Despite these facts, there are no targeted therapies available for AKI beside treating the underlying cause.
Oxidative stress-driven tubular cell death and acute inflammation, characterized by leukocytic infiltration, are
major components of AKI pathogenesis. Heme oxygenase-1 (HO-1) degrades heme released from heme-
proteins from dying cells and is induced as a protective response to oxidative stress that occurs in AKI. We
previously demonstrated that the ability to induce HO-1 in myeloid cells is protective from damage,
inflammation, and fibrosis secondary to AKI in the acute phase.
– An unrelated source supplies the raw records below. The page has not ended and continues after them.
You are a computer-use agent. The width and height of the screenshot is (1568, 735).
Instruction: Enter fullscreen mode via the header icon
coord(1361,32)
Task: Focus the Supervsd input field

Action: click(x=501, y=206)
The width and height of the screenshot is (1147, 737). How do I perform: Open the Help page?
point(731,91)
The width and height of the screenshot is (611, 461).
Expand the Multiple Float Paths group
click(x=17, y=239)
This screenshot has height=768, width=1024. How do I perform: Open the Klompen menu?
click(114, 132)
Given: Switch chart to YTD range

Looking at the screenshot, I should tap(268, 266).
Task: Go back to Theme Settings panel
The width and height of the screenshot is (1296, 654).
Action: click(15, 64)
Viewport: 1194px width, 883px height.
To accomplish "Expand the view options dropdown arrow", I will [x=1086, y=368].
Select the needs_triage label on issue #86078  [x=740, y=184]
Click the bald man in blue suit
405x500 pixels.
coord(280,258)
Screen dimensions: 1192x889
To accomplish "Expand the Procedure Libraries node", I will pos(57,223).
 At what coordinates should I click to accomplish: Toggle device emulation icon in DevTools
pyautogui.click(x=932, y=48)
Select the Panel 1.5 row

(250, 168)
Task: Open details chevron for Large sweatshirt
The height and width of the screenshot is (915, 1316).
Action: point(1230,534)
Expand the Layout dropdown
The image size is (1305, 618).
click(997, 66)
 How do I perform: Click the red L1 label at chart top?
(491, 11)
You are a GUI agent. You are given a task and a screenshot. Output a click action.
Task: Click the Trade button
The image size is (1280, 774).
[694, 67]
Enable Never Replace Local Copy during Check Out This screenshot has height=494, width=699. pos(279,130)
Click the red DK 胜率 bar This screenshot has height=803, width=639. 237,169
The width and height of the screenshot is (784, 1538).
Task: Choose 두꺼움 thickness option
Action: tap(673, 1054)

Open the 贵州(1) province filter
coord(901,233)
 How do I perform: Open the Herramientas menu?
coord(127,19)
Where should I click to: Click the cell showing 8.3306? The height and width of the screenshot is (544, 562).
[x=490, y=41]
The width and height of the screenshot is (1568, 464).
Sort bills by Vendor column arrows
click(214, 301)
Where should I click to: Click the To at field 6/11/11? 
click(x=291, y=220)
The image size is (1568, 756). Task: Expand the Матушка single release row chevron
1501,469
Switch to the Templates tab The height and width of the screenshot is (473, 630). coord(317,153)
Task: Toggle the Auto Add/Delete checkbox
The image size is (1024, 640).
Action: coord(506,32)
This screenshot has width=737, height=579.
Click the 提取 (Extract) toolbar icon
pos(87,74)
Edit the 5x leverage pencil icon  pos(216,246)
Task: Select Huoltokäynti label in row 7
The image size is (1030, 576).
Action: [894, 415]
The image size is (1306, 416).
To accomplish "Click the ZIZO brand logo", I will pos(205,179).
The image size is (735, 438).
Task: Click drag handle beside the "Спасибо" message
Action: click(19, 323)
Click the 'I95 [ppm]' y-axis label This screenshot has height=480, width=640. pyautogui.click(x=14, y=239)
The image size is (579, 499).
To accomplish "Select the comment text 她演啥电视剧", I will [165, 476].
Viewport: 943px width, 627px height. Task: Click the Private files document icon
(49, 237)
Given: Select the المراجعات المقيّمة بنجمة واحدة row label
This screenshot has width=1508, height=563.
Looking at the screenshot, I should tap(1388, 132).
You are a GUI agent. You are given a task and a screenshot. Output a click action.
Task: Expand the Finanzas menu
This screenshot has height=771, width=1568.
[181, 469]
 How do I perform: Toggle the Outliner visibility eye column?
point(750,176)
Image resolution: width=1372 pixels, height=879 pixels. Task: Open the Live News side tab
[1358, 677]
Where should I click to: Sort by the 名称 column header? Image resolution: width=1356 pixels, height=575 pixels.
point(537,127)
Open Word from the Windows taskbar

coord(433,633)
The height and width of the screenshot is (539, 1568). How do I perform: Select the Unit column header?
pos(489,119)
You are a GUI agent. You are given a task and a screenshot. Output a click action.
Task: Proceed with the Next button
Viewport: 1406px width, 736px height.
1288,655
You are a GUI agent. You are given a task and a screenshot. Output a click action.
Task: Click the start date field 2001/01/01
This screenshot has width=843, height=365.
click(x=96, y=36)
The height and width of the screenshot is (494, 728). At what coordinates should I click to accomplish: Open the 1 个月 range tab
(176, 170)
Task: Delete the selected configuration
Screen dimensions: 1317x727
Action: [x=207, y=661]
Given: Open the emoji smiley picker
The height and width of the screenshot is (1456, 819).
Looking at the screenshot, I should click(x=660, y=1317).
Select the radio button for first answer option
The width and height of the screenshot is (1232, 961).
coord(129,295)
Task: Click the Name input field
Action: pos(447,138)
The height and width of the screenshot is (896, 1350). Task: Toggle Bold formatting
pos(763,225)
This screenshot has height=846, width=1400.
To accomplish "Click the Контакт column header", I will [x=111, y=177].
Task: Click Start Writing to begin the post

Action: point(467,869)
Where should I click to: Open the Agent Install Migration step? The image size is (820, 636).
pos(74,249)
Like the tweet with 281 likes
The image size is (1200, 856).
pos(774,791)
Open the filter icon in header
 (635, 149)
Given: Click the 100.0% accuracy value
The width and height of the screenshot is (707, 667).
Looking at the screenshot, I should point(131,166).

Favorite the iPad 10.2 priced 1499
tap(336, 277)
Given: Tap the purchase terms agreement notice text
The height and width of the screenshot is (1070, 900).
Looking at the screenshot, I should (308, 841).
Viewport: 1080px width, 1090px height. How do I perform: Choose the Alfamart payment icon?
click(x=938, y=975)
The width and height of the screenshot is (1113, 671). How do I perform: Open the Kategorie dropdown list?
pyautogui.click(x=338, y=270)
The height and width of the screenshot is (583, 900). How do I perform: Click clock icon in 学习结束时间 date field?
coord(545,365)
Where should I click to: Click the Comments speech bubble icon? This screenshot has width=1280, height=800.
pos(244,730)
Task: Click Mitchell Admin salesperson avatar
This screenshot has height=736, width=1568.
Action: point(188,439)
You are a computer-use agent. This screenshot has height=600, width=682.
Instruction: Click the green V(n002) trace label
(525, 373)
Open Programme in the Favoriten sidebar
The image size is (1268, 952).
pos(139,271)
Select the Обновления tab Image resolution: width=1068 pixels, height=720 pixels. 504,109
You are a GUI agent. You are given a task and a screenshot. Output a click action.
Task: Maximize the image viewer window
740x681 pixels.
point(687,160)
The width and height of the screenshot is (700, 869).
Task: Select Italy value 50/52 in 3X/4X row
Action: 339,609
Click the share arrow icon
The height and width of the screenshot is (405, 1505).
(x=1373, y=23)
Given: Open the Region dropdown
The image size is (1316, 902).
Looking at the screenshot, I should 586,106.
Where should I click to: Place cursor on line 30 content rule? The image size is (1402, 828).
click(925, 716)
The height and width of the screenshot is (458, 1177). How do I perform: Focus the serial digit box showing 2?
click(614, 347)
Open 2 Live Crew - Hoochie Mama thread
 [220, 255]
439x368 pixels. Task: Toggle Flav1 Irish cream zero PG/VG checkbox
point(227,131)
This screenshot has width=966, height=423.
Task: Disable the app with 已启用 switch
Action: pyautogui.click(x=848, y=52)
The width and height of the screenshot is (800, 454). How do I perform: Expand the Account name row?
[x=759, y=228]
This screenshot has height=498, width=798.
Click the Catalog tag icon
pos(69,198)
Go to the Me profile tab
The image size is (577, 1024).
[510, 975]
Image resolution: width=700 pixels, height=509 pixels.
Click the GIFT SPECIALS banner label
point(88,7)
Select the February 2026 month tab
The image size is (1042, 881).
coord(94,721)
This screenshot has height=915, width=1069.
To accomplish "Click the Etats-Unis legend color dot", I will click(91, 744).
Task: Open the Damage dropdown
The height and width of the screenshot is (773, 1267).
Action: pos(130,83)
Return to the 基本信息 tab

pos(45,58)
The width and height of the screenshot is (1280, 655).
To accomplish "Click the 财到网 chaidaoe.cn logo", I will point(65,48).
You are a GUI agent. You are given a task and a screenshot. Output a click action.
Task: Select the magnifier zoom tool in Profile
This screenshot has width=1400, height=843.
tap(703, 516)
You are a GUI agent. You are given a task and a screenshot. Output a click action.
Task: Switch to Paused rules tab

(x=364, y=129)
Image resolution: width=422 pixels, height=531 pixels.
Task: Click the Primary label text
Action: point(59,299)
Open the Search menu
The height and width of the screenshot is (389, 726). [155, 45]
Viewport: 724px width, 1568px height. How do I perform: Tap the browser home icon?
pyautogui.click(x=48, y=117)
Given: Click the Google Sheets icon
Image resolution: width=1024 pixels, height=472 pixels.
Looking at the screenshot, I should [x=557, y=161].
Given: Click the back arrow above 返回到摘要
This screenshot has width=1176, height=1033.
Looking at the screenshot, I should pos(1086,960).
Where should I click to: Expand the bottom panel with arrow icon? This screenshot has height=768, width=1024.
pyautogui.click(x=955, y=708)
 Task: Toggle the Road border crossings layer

While much is known about inflammation in
AKI, the specific immune-mediated mechanisms that drive progressive kidney damage after AKI are
unknown. MF mediate interstitial kidney fibrosis as well as immune complex deposition. The MF cellular
origin (embryonic vs blood monocyte-derived) is an important determinant of function. Therefore, there is a
crucial need to understand the origin and lineage relationships of kidney macrophages and their intersection
with HO-1 expression in the AKI to CKD transition. Our central hypothesis is that deficiency of myeloid cell
expression of HO-1 following AKI worsens early inflammatory tissue damage and delays injury resolution and
tissue repair. Our objective is to elucidate the mechanisms by which myeloid cell HO-1 regulates the AKI to
CKD transition. This is in line with the mission of the NIDDK, because it addresses important basic and
translational aspects of the highly prevalent and detrimental AKI to CKD transition. As a result of the proposed
studies, we expect to develop novel targets within the regulation of HO-1 expression or cell-based therapies for
intervention in the AKI to CKD transition.

## Key facts

- **NIH application ID:** 9948690
- **Project number:** 5F31DK115169-04
- **Recipient organization:** UNIVERSITY OF ALABAMA AT BIRMINGHAM
- **Principal Investigator:** Jeremie Matthew Peabody Lever
- **Activity code:** F31 (R01, R21, SBIR, etc.)
- **Funding institute:** NIH
- **Fiscal year:** 2020
- **Award amount:** $41,367
- **Award type:** 5
- **Project period:** 2017-08-01 → 2021-05-31

## Primary source

NIH RePORTER: https://reporter.nih.gov/project-details/9948690

## Citation

> US National Institutes of Health, RePORTER application 9948690, Myeloid Expression of Heme Oxygenase-1 in the AKI to CKD Transition (5F31DK115169-04). Retrieved via AI Analytics 2026-05-23 from https://api.ai-analytics.org/grant/nih/9948690. Licensed CC0.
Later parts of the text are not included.